> **Records shown**
'''

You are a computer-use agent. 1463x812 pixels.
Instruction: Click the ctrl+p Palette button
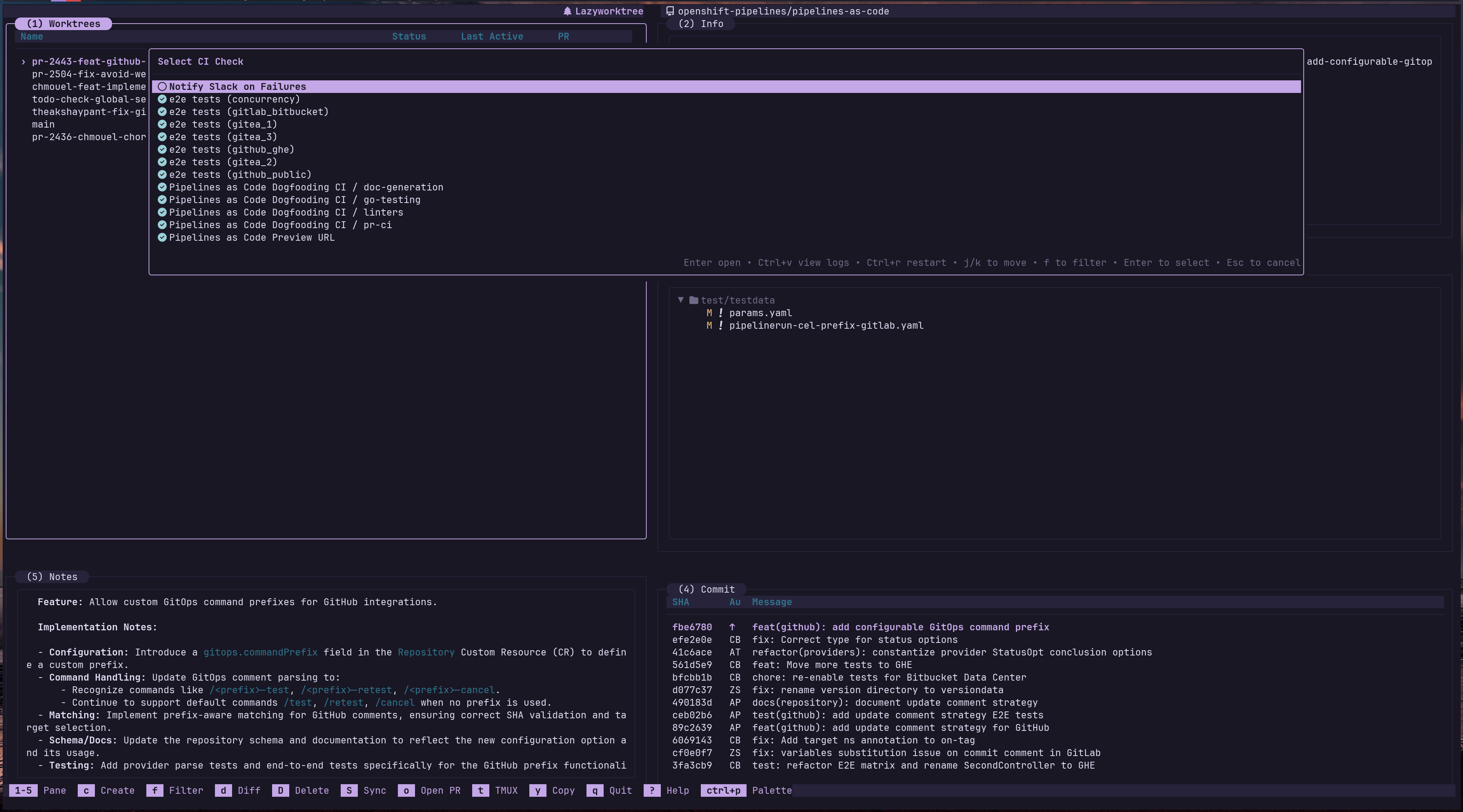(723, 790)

'''
'''

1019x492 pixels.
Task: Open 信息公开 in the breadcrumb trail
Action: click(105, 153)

'''
'''

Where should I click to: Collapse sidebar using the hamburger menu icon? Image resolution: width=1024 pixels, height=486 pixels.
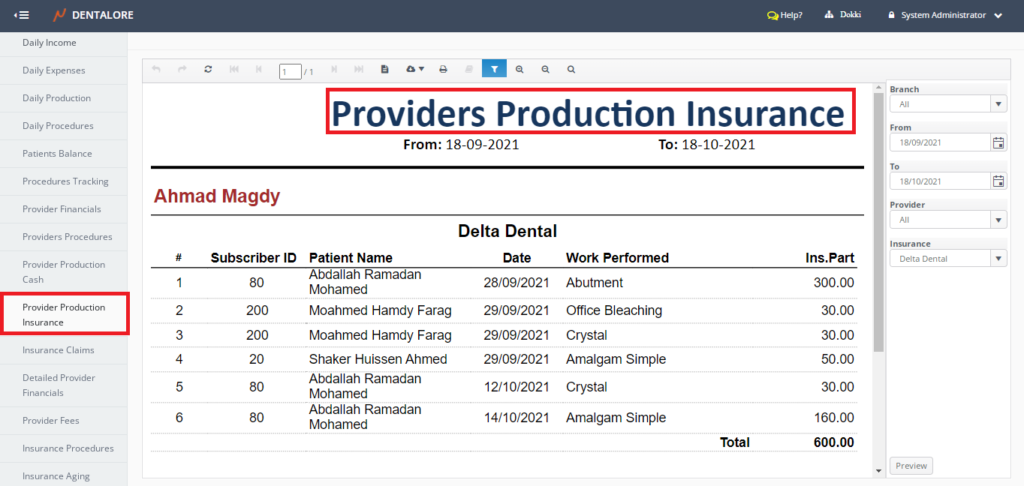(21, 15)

'''

> **Short problem**
Rewrite the records from the line containing "1019x492 pixels." through the line containing "Action: click(105, 153)" as a numbered list, including both of those lines and omitting any blank lines.

> **Written solution**
1. 1019x492 pixels.
2. Task: Open 信息公开 in the breadcrumb trail
3. Action: click(105, 153)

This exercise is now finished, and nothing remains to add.